A silent war is raging between mankind and the wildlife on our planet. The Illegal Wildlife Trade (IWT) is a low risk, high reward crime that has festered in the anonymous shadows, growing into a violent, lucrative and highly successful trade as ivory, skin and bones are exchanged on a global black market. But time is running out: the populations of cherished species such as rhino, elephant and tiger approaching a tipping point, beyond which they will take their place next to the dodo.
These lucky few spotlight species receive ample media attention, but the UN states there are at least 7,000 species being traded illegally worldwide. A WWF report rates the IWT as the “fourth largest global illegal trade” after narcotics, counterfeiting and human trafficking, with an annual value of at least $19 billion. Likened to a tsunami, it is devastating both endangered species and poor communities in its wake.
But the hard-bitten truth is that wildlife conservation just doesn’t sway political ballots, and government responses have been slow. Money talks, however, and any hope we may have in conserving endangered species before it’s too late now lies in global governments targeting the top level financial exchanges and backers propping up the entire trade.
At this year’s IWT Conference in London, it was clear illegal wildlife trade is now rightfully being headlined as a financial crime. Lord William Hague, chair of a new financial taskforce fighting IWT, pointed out that “wildlife traffickers brazenly exploit global financial systems to move the proceeds of their crimes.” To help put an end to this, The Mansion House Declaration was signed on October 10th 2018 by 30 financial organisations and global banks. This United for Wildlife Financial Taskforce will gather and share evidence to stem the large flow of illegal money and embrace the second theme of the conference, building coalitions.
“It will take a truly global approach, with multiple organisations and sectors working together, to eradicate this barbaric trade and so I am delighted that the financial sector is now committing its much needed support to do so,” said Lord Hague.
While frontline wardens and counter-poachers are using new technologies and DIY tricks to prevent illegal wildlife hunting on the ground, such as imitation ivory tusks embedded with GPS trackers, they can have limited success, as is evident from the still-declining populations of endangered species.
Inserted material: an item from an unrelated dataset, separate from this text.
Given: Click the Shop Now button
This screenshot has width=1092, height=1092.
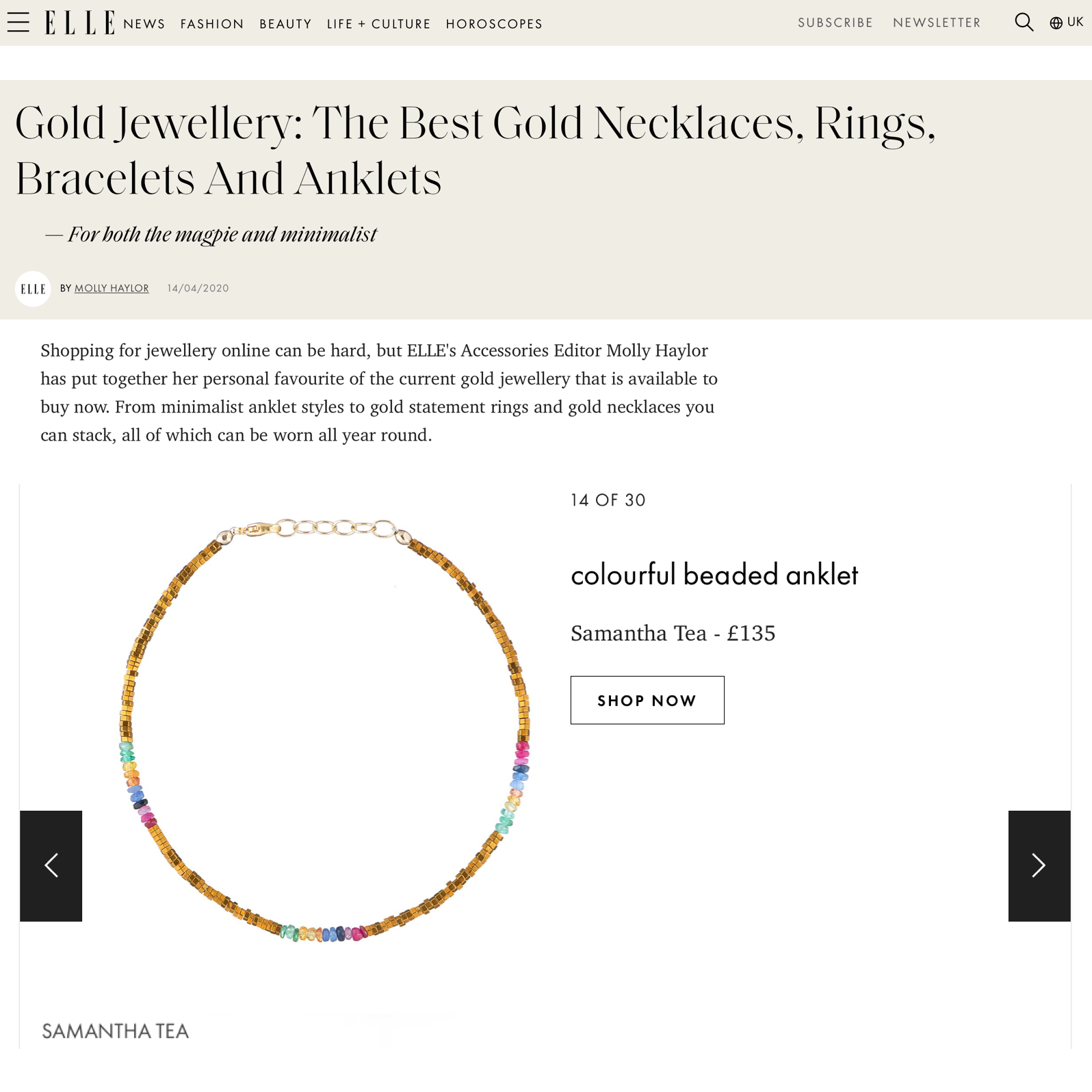Looking at the screenshot, I should [647, 700].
But it’s not just a problem for limited and stretched wildlife departments to tackle. The Conference has grasped its limited political leverage, making one of the three themes “treating the IWT as a serious crime.”They are often the poor cousins when it comes to government funding, with animal defenders, such as rangers, earning on average just $9 a day. It’s time to take down the big fish because all too often it is just the small guys that get convicted.